The so-called One Global Culture is a confederation of:
(a) Geographical cultures and sub-cultures (Italy, USA, France etc)
(b) Functional, tribal cultures and subcultures (engineers, accountants, IT, basic researchers, etc)
(c ) Held together by universal mechanisms of power and influence (loose or tight, hierarchical, peer-to-peer etc)
(d) Hosting different belonging and loyalties (local, HQ, “The Americans’, etc)
(e) Glued by cross border rituals and ceremonies (strategic plan process, sales conventions, companywide conferences, leadership conferences, global talent management training)

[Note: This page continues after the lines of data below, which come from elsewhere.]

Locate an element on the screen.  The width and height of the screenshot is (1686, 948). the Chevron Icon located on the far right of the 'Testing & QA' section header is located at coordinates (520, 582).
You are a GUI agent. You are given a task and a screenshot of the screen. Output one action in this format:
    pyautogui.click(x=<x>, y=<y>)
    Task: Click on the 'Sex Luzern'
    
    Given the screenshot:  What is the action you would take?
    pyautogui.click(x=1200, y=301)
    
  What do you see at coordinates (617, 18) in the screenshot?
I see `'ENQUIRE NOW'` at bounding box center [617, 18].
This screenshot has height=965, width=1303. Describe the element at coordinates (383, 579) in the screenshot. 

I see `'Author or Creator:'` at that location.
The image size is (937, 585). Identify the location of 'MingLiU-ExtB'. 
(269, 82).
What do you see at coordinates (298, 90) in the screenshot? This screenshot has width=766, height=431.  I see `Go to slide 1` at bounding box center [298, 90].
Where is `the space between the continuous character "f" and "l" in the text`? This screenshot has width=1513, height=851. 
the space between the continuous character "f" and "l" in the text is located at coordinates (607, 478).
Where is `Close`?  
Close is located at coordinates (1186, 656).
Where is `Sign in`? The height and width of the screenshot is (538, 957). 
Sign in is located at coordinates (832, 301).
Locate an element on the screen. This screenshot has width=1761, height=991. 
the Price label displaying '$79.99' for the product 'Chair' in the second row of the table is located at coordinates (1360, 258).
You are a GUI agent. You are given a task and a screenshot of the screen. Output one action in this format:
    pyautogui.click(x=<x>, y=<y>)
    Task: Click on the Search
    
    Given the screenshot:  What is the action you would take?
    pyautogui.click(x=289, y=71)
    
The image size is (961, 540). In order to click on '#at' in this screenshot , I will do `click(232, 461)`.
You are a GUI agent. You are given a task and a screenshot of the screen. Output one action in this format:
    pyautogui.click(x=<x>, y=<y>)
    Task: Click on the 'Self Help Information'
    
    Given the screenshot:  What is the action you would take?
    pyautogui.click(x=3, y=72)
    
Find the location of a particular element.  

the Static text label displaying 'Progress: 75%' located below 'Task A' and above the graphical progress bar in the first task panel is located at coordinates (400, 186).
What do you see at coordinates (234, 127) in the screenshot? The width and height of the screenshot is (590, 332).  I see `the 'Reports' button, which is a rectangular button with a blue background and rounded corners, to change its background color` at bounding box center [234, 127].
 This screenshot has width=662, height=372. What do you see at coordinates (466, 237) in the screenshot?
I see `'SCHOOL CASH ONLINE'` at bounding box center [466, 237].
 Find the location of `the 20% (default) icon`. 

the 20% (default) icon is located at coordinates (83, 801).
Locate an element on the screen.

(d) Under a universal narrative (values, missions and visions) that may or may not drive behaviours, which is refreshed from time-to-time
[Note1: part of this narrative may be a ‘root narrative’ such as the founders, the struggles, the heroes, and the guys in a garage with a telephone. Note2: the validity of this root narrative may not be terribly relevant; after all, entire tribes have been created and sustained under the root narrative of ancestors crossing rivers that did not exist, fighting wars that did not take place, or for years wandering deserts that nobody has touched](e) With a declared purpose and ‘space in the world’ which may or may not have deep meaning and may or may not be a driver for anything else
(f) All of the above connected by ‘social algorithms’ (when A happens, we do B) most of them unwritten
(g) Add a series of invisible rules that change from time-to-time
My view of culture over the years has evolved from a rather naive ‘managerial’ and Anglo Saxon one, when I was on the payroll of top corporations (many moons ago) to the socio-anthropological one. Social Anthropology provides a much better set of lenses and frames to understand what’s going on in a Global/One Culture, and, more importantly, how to navigate those waters.